Normalerweise führen Infektionen von Vogelgrippeviren nicht zu grossen Ausbrüchen in Wildvögelpopulationen, da die Viren eine geringe Pathogenität aufweisen. Doch durch Mutationen entstanden verschiedene Subtypen des Virus in Gelfügelfarmen. Dazu zählt auch das nun grassierende HPAI H5N1-Virus, welches in diesem Jahr mehrfach für Schlagzeilen gesorgt hatte, da in einigen Ländern die Behörden Massenschlachtungen von Geflügel anordnen mussten aufgrund von Infektionen mit dem hochansteckenden Virus. Leider wurden auch Wildvögelpopulationen betroffen von den Infektionen, besonders Gänse- und Entenvertreter, Möwen- und Seeschwalbenarten bis in die arktischen Regionen Kanadas und Svalbards. Aber auch entlang der atlantischen und pazifischen Küstenregionen waren viele Arten und Kolonien betroffen und mit den einsetzenden Wanderungen in den Süden kann das Virus den Weg in Richtung subantarktische Inseln und Antarktika finden. Da die Übertragung relativ leicht via Fäkal-Oral-Weg (also beispielsweise mit Fäkalien verseuchtes Wasser trinken) geschieht und in Kolonien die Vögel lange eng beieinandersitzen, kann sich das Virus in Kolonien wie ein Flächenbrand ausbreiten. Und weil in den USA und Kanada in diesem Jahr Todesfälle unter Seehunden und Kegelrobben mit dem Virus HPAI H5N1 in Verbindungen gebracht wurden, könnten auch antarktische Robben nahe an Kolonien sich infizieren, befürchten Experten.

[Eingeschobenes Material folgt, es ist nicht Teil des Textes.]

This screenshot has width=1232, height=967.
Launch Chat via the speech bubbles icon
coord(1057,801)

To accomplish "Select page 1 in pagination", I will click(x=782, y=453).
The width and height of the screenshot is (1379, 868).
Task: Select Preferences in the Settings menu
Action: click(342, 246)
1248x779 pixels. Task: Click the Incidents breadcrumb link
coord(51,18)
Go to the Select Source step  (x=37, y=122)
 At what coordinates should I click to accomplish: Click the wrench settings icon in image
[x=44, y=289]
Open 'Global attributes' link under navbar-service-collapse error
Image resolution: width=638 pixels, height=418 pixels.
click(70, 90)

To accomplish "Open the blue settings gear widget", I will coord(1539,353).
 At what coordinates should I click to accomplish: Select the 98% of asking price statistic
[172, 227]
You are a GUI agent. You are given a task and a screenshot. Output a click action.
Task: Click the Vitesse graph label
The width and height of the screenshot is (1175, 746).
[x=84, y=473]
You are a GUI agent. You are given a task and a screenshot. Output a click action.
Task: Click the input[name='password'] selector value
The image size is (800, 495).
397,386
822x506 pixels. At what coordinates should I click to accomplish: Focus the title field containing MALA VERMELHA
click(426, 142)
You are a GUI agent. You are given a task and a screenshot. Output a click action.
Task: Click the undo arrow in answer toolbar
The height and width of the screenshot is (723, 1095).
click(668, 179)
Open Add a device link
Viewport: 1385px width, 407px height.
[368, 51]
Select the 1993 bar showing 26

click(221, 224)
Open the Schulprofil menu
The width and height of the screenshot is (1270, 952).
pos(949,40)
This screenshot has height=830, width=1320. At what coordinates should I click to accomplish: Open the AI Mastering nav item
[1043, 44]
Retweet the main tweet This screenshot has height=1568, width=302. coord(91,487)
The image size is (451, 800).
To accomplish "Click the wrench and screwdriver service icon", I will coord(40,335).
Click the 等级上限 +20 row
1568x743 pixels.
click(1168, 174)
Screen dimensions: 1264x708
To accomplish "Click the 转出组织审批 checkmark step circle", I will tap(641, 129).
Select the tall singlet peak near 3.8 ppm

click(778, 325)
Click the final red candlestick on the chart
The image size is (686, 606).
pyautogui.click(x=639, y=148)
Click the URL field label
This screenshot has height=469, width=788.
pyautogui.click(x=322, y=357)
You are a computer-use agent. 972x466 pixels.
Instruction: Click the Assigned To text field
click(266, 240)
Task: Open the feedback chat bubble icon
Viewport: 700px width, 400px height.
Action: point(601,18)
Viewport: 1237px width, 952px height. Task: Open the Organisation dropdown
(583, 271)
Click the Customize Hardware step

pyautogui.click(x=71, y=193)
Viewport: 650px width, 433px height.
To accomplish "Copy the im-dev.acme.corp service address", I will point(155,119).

Für Menschen stellt das Virus zurzeit kaum eine Gefahr dar. Zwar wurden seit dem ersten Auftreten des HPAI H5N1-Virus 2003 einige hundert Todesfälle weltweit verzeichnet, jedoch ohne Mensch-Mensch-Übertragung und nur nach sehr engem und langem Kontakt. Trotzdem können Menschen als Träger das Virus in Kolonien einschleppen. Um dieses Risiko in den nächsten Jahren zu minimieren, entwickelten Experten einen erweiterten Katalog von Verhaltensregeln und Massnahmen, die ab dieser Saison bei Besuchen in der Antarktis angewendet werden: das verstärkte Reinigen von Ausrüstung vor Besuchen und eine mögliche Vergrösserung des Abstandes zu Tieren gehören dazu, aber auch das Tragen von Gesichtsmasken, Schutzbrillen und Handschuhen bei Forschern, die mit den Tieren, egal ob lebendig oder tot, Kontakt haben. Auch sollte davon abgesehen werden, sich auf den Boden zu legen, um Bilder zu machen.
Ausserdem sollen Kolonien vor dem Besuch von Menschen erst von Experten oder speziell ausgebildeten Guides überprüft werden, ob Vögel und die Kolonien Anzeichen einer Infektion zeigen. Dazu werden von den Experten Zeichen wie Taumeln, Zittern von Kopf und Körper, Lethargie, aber auch plötzliche Massensterblichkeit aufgezählt. Wird eine entsprechende Beobachtung gemacht, sollte der Besuch der Kolonie abgesagt werden und die Stelle den Behörden umgehen gemeldet werden. Bisher wurden aber glücklicherweise noch keine Ausbrüche gemeldet. Die ersten Schiffe mit Touristen und Forschern und sind nun aber auf den Inseln und in Antarktika angekommen und es bleibt zu hoffen, dass die Vogelwelt in der Antarktis nicht dasselbe durchleben muss, wie wir in den vergangenen Jahren.